13. Januar 2024: Haushalt der Gemeinde Thomasburg erneut nicht ausgeglichen

Am 15.12.2023 beschloss der Gemeinderat Thomasburg den Haushalt für das Jahr 2024.

Bürgermeister Dieter Schulz musste dem Rat erneut einen Haushalt vorlegen, der aufgrund der derzeitigen Steuerschätzungen, höheren Kreis- und Samtgemeindeumlagen, einbrechender Gewerbesteuereinnahmen und hoher Energiekosten nicht ausgeglichen ist.

Der Kindergarten Thomasburg ist der größte Kostenfaktor, da seit der Einführung der Beitragsfreiheit ein größeres Defizit für die Kommunen überbleibt, dass sie selbst ausgleichen müssen. Durch Lohnsteigerungen im Rahmen der vereinbarten Tarifabschlüsse wird dieses Defizit noch steigen.

Axel Muth (SPD) schlägt konkret vor, wie das Defizit in den nächsten Jahren reduziert werden kann. Die Gemeinde wird sich an zwei Windparks beteiligen und somit langfristig von den Erträgen profitieren. Später wird dies auch zu einer Erhöhung der Gewerbesteuereinnahmen führen. Langfristig sollten sich auch die Bürgerinnen und Bürger der Gemeinde direkt an den Windparks beteiligen können.

Kay Scheil (WGT) lobt zudem die gute Zusammenarbeit bei der Vorbereitung des Haushaltes und der Vertragsverhandlungen mit den Windenergiebetreibern.

Dieter Schulz geht trotzdem von der Genehmigung des Haushaltes aus, da aufgrund der Rücklagen die Liquidität der Gemeinde derzeit nicht gefährdet ist.

Die wichtigsten Aufgaben der Gemeinde für 2024 bestehen darin, die Flächennutzungsplanänderungen „Am Küselberg“ und „Mühle in Wennekath“ umzusetzen.
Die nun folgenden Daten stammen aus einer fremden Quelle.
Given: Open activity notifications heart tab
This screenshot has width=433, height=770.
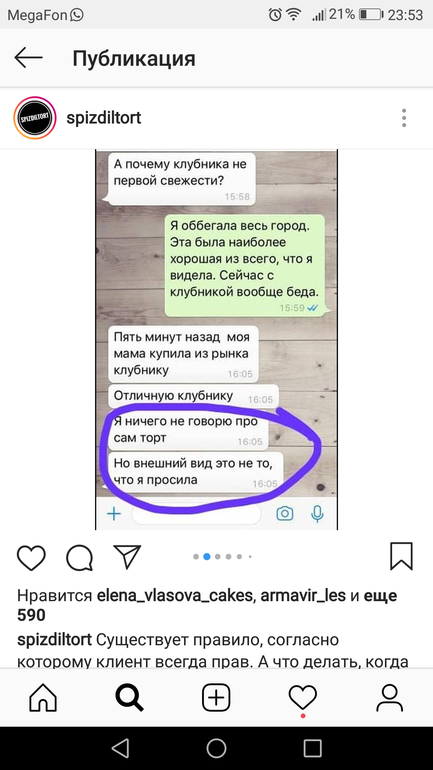Looking at the screenshot, I should pos(303,697).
Hier ist bereits viel in der lokalen Presse zu lesen gewesen. Die Gemeinde wird diese Sachverhalte aber sehr sachlich und ausgewogen mit allen Fraktionen gemeinsam abarbeiten. Auch die Umsetzung der Bebauungspläne „Altdorf Thomasburg“ und „Vor der Furth“ sind noch nicht abgeschlossen.

Seit dem 27. Juni 2023 nimmt Dieter Schulz die Aufgaben des Bürgermeisters und des Gemeindedirektors wahr. Der Verwaltungsausschuss der Gemeinde muss sich hierüber Gedanken machen, da eine Wahrnehmung beider Aufgaben von einer Person, die zudem noch berufstätig ist, kaum zu bewältigen sind.